**EXCERPT TO READ**
-- START --

Here we are! It’s the end of 2019, and now’s a great time to look back and reflect on the books I’ve read (or listened to) in the past 12 months. Once again I’ve finished 50 titles (at least by some methods of counting), so let’s get to it!
As I’ve read more and more, I’ve found that I watch less and less TV, and somewhat fewer movies as well. Honestly, if I’m not working, cooking, or playing video games, I’m very likely to be found with my Kindle in hand during my downtime. I’ve found reading to be truly a relaxing and rewarding pastime. So, as always, here’s my book reviews for all of the books I read during 2019. Since I’ve read so many, I figured I’d break them up a bit into arbitrary sections.
For one thing, 2019 was definitely a year full of sequels. So, I’ve chosen to group them all here. You can go back to my previous reviews to find more information about each series, but these are my general thoughts for each sequel!
Interference (Semiosis Duology) by Sue Burke
The Semiosis Duology has really been an interesting read, because unlike a lot of the sci-fi I read the main character is truly a unique organism (spoilers - it’s a tree). This story takes place quite a while after the first, and gives a really unique view into how the human’s culture has changed over the years. They also have to deal with yet another unknown species! Part sci-fi, part study of human society in isolation, but a very fun book to read. Thanks to my aunt for the suggestion!

-- END --

**DATA SECTION**
-- START --

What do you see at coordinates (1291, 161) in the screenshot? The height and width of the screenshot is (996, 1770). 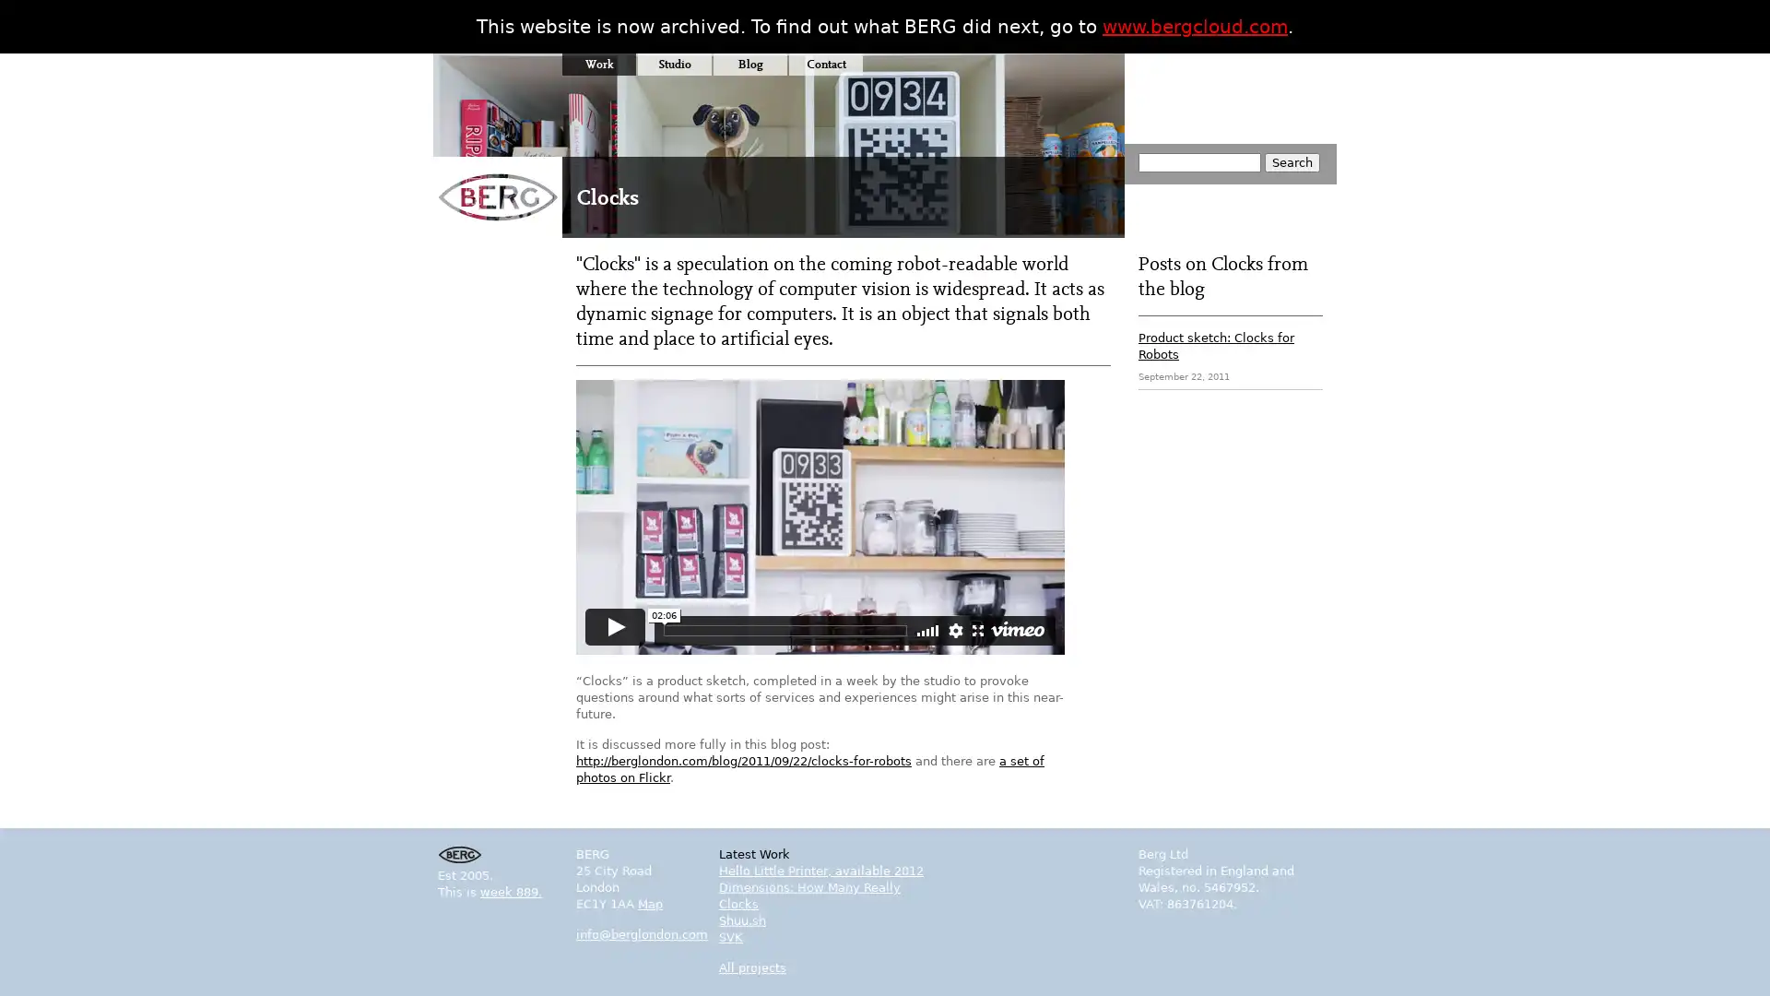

-- END --

**TASK TO CARRY OUT**
Repeat the passage of the book review post word for word, beginning at the words "For one thing, 2019" and stopping after "for each sequel!". The lines are separate material, unrelated to the book review post.

**PROBLEM SOLUTION**
For one thing, 2019 was definitely a year full of sequels. So, I’ve chosen to group them all here. You can go back to my previous reviews to find more information about each series, but these are my general thoughts for each sequel!